Por que a ansiedade dá aquele frio na barriga antes de uma prova
O intestino tem rede própria de 500 milhões de neurônios e conversa direto com o cérebro pelo nervo vago — é essa ligação que embrulha o estômago sob estresse.
Por Letícia Prado · Repórter de Ciência
Pra escala humana
O intestino humano tem cerca de 500 milhões de neurônios organizados numa rede própria, o sistema nervoso entérico — mais neurônios que a medula espinhal. É por isso que cientistas chamam esse sistema, informalmente, de "segundo cérebro".
O que está confirmado
A ligação entre os dois "cérebros" acontece pelo nervo vago, o nervo craniano mais longo do corpo, que conecta o encéfalo aos órgãos digestivos e transmite sinais nos dois sentidos — do intestino pro cérebro e do cérebro pro intestino. Essa via de mão dupla é chamada de eixo intestino-cérebro, e inclui ainda o sistema nervoso autônomo e a microbiota intestinal.
Em situações de estresse, como a espera antes de uma prova, o corpo libera adrenalina e noradrenalina, hormônios que ativam o sistema de alerta do organismo. Esses hormônios alteram a circulação sanguínea e o funcionamento digestivo: o estresse pode diminuir o esvaziamento do estômago e, ao mesmo tempo, acelerar os movimentos do intestino grosso. É essa combinação — estômago mais lento, intestino mais acelerado — que produz a sensação descrita como "frio na barriga" ou o estômago "embrulhado".
Por que varia de pessoa pra pessoa
O mesmo mecanismo produz efeitos diferentes dependendo de quem sente. Parte das pessoas relata só o aperto no estômago; outra parte desenvolve urgência de ir ao banheiro pouco antes de um evento estressante. Ambas as reações são consideradas normais e fazem parte da resposta fisiológica ao estresse agudo — não indicam, por si só, nenhuma doença.

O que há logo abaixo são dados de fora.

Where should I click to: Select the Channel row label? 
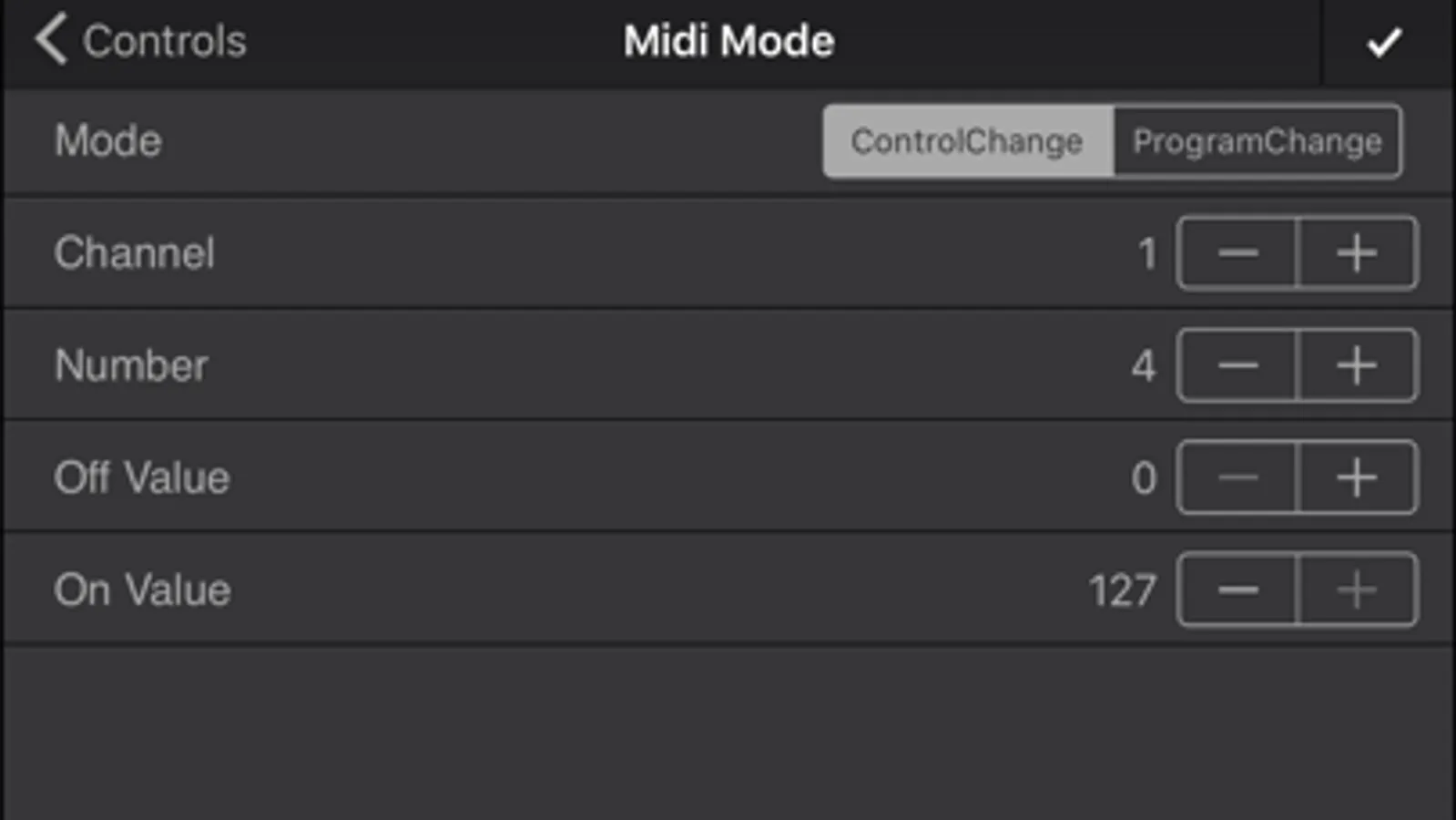(135, 253)
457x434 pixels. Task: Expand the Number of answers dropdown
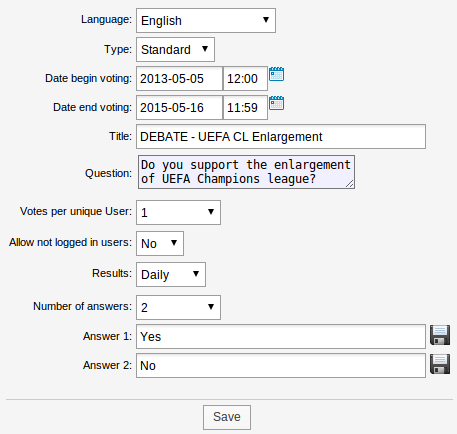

O que é hipótese, não diagnóstico
Sentir o eixo intestino-cérebro disparar antes de uma prova é diferente de ter uma condição crônica. Quando o desconforto digestivo vira rotina, vem com dor persistente ou muda o hábito intestinal por semanas, o quadro sai do campo do estresse pontual e entra no território de condições como a síndrome do intestino irritável — que pede avaliação médica, não autodiagnóstico baseado numa crise isolada antes de uma prova.